Colin Champion, 13 Feb 2023

procedure : results : software : index

This page describes an improvement on my earlier semi-Bayesian election solver. The difference is that the voter distribution is now a mixture of 3 Gaussians rather than 3 discs. This was rather harder to program but the results are more satisfying.

The spatial model is as follows: An infinite number of voters satisfy a distribution which is a mixture of 3 components, each of which is an offset standard bivariate Gaussian. The Gaussian means themselves come from a zero-mean standard bivariate Gaussian. 4 candidates are drawn randomly from the voter distribution.

The parameters for each election therefore comprise 3 Gaussian means and 4 candidate locations, each of which has 2 degrees of freedom; but the entire system is invariant under translation and rotation, so the model has only 11 degrees of freedom.

Given the parameters of an election we can compute the proportion of ballots which will rank the candidates in each of 24 possible orderings. These 24 numbers are passed to two voting functions, Condorcet/Minimax and the spatical solver; and each voting method reports the candidate it thinks should be elected (the Condorcet/Minimax function also provides Condorcet bounds). The accuracies of each method are recorded over 500 simulated elections.

The advantage of this model over a mixture of circular discs lies in the absence of unpopulated regions. Each of the 10 rankings of the candidates is adopted by voters in a certain region of the plane (this region being a “polytope”). If the voter distribution is a mixture of discs then some of these regions will be unpopulated, and the implied equation becomes uninformative.

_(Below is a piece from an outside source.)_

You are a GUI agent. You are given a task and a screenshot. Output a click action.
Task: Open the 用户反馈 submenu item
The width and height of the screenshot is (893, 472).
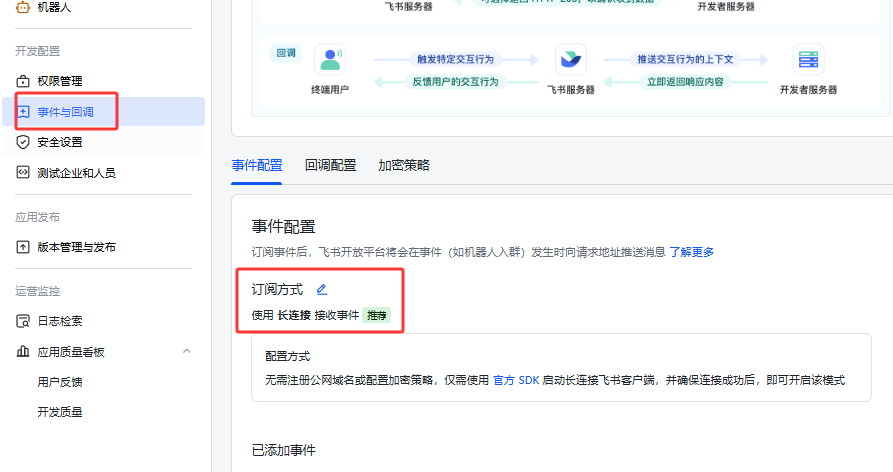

In principle this difficulty disappears under a GMM; in practice, it’s just concealed. The hillclimb minimises the sum of squared errors; each error is the difference between the proportion of voters in the region supporting a given ranking and the proportion of ballots cast that way. If a region is sparsely populated then the absolute error will be small even if the proportional error is significant, so the statistic is dominated by the heavily populated regions.

Good and Tideman ruminate on the possibility of hillclimbing on a sum of squared proportional errors. This would bring difficulties of its own, since it would be necessary to integrate the Gaussian distribution over a polytope to within a given proportional tolerance, and this is numerically difficult in the tails of the distribution.

There’s nothing much to say. Exact results cannot be obtained. Instead an increasingly good approximation is reached by tightening the various tolerances and increasing the number of random starts for the hillclimb. My theoretical prediction is that when the hillclimb is made sufficiently accurate the Bayesian solver will outperform all possible Condorcet methods, and that as it is improved further, it should approach 100% accuracy.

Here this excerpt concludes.